## Hedefiniz
Aşağıdaki kayıtların tamamını numaralı bir liste olarak yeniden yazın. Boş satırları listeye almayın.

## Kayıt listesi
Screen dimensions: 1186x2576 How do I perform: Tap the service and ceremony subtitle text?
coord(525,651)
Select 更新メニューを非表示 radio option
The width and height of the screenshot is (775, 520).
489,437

## Görevin yanıtı
1. Screen dimensions: 1186x2576 How do I perform: Tap the service and ceremony subtitle text?
2. coord(525,651)
3. Select 更新メニューを非表示 radio option
4. The width and height of the screenshot is (775, 520).
5. 489,437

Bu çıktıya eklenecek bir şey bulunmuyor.